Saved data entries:
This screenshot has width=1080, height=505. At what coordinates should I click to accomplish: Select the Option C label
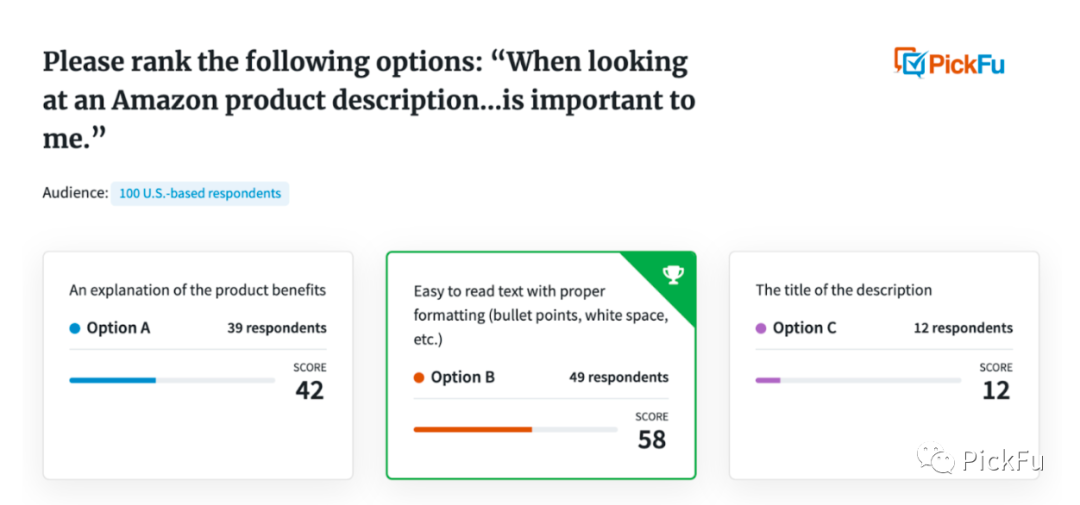coord(804,328)

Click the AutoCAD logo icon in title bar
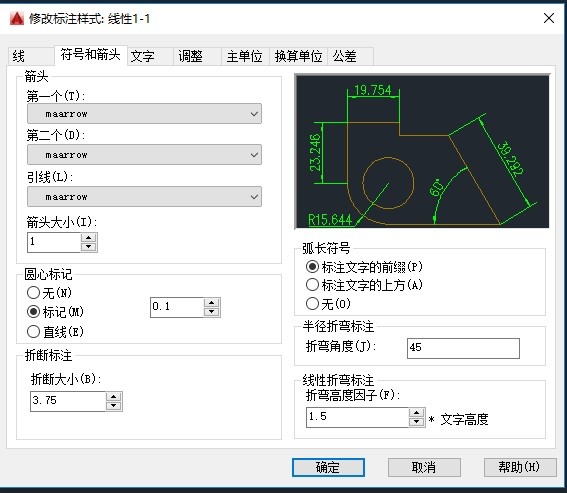[x=17, y=18]
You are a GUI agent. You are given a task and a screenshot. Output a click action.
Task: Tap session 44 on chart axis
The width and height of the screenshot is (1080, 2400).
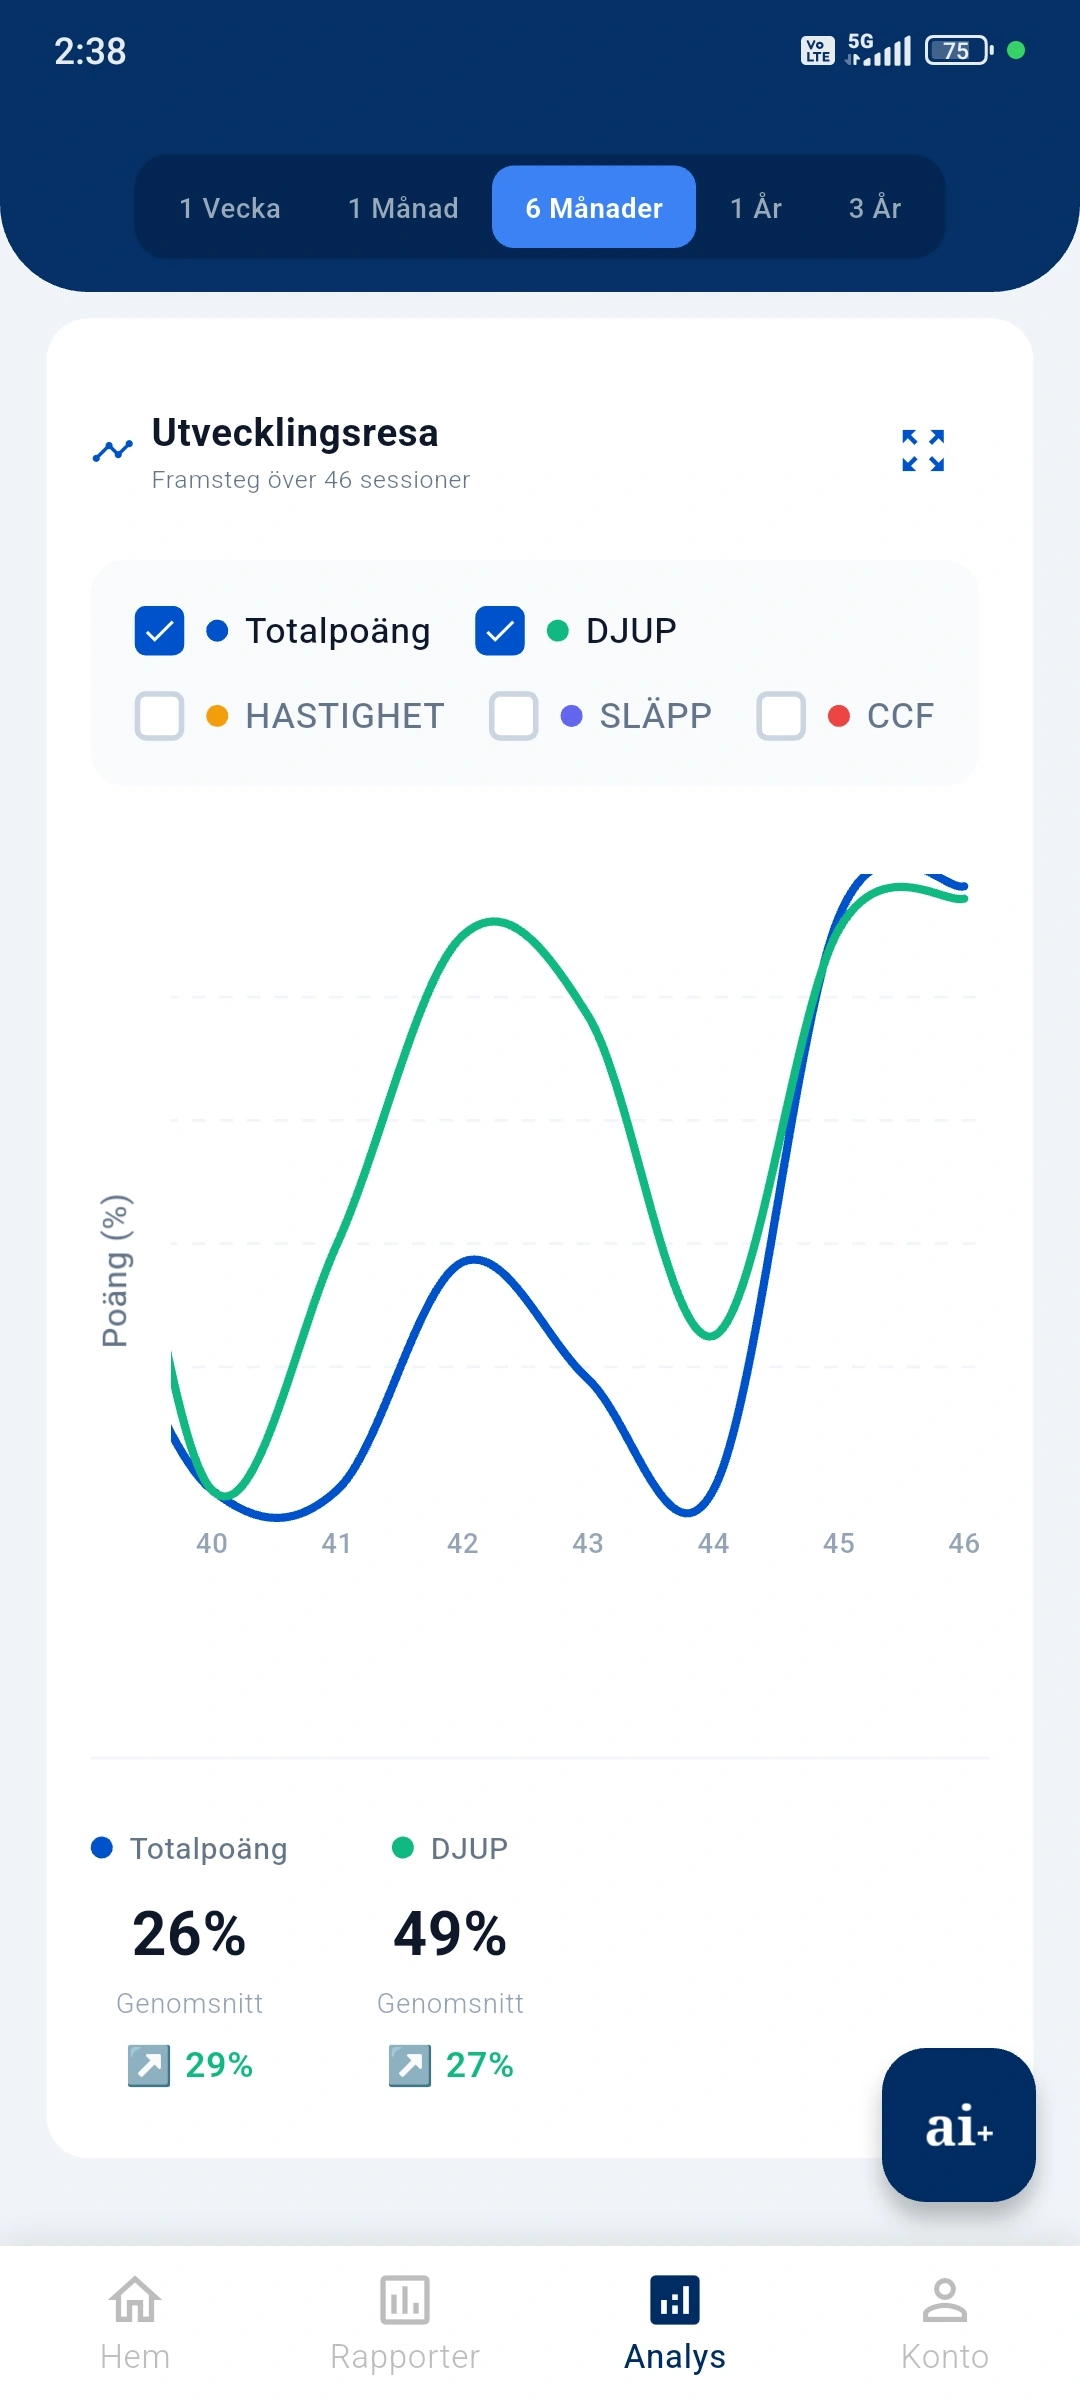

■ EXERCISE GOAL:
Exactly as they appear, repeat the lines from the one containing "Click the AutoCAD logo icon in title bar" through the last line of the entries, counting both ends. Pictures stay out.

■ WRITTEN SOLUTION:
Click the AutoCAD logo icon in title bar
[x=17, y=18]
You are a GUI agent. You are given a task and a screenshot. Output a click action.
Task: Tap session 44 on chart axis
The width and height of the screenshot is (1080, 2400).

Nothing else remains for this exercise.